### TEXT PASSAGE

A relevant feature of this domain is that it's hard to tell when you're dancing poorly in many ways - you might be doing flashy stuff that looks cool but trains bad habits that will screw you down the road - and part of the skill my teacher has is that he's much better at diagnosing this sort of thing than we are. This is less relevant in domains with clearer and tighter feedback loops, although even in e.g. programming people have subtle opinions about style and how bad style can screw you down the road.

One way to say it is that there's a separate ladder for ability to teach the thing. You can get to e.g. the postrigorous stage in mathematics and still be bad at teaching, which requires different skills, like the ability to model students and a sense of what their most likely struggles are with various topics.

Here we go: the pattern of this conversation is "first correction, second correction, accurate belief" (see growth triplets).

Naive view: "learn from masters"

The OP is the first correction: "learn from people just above you"

Your comment is the second correction: "there are cases where teacher's advice is better quality"

The accurate belief takes all of this into account: "it's best learn from multiple people in a way that balances wisdom against accessibility"

I worry that some kind of fallacy of grey is going on here which loses despite being technically more accurate.

######
### EXTRACTED MATERIAL

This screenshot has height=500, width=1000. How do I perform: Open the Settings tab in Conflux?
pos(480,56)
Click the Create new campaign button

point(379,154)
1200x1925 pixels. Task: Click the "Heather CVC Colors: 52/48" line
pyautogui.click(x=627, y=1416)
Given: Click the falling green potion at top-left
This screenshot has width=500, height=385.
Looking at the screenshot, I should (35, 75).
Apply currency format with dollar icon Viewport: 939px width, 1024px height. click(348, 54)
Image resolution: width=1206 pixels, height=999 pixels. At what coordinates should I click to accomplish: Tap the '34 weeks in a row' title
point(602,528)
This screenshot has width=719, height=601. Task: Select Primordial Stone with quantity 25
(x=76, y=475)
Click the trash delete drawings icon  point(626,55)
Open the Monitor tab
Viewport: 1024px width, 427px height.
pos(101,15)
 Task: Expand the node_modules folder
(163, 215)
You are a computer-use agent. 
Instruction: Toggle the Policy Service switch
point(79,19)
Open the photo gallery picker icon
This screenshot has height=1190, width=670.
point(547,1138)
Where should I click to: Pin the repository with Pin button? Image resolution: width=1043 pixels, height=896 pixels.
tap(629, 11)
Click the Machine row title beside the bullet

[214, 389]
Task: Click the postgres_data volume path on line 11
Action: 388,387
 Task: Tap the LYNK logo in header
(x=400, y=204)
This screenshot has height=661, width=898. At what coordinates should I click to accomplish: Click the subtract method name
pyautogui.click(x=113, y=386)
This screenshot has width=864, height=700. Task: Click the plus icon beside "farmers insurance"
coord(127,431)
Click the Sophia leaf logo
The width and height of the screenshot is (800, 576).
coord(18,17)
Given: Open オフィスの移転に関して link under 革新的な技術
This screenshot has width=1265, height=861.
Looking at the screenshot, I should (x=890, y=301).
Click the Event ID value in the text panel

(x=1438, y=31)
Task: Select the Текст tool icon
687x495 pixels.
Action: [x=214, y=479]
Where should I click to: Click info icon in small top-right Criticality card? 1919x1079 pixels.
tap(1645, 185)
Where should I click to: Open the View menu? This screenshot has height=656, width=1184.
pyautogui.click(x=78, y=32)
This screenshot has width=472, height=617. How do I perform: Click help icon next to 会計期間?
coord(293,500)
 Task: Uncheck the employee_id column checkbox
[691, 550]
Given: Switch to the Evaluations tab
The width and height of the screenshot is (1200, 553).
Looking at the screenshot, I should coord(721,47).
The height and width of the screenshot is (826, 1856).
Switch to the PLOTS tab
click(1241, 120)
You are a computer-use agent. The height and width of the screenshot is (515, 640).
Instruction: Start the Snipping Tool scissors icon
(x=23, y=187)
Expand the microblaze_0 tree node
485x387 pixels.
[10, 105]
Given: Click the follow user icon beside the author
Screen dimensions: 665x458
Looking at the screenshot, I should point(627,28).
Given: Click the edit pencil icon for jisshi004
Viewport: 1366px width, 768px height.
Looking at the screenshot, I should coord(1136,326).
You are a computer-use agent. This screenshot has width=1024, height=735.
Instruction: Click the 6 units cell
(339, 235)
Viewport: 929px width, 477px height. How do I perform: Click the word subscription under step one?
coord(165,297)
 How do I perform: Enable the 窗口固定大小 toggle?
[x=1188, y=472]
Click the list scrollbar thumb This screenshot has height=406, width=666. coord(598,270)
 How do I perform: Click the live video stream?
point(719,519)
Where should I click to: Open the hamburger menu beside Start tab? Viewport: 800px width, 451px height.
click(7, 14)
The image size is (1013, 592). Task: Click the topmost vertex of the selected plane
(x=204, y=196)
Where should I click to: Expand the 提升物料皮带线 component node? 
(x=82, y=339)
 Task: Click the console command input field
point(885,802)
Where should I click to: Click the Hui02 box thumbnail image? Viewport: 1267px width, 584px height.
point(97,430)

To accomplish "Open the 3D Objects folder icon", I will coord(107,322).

######

## EXERCISE GOAL
Please state the naive view, according to the forum post above.

## PROBLEM SOLUTION
Learn from masters.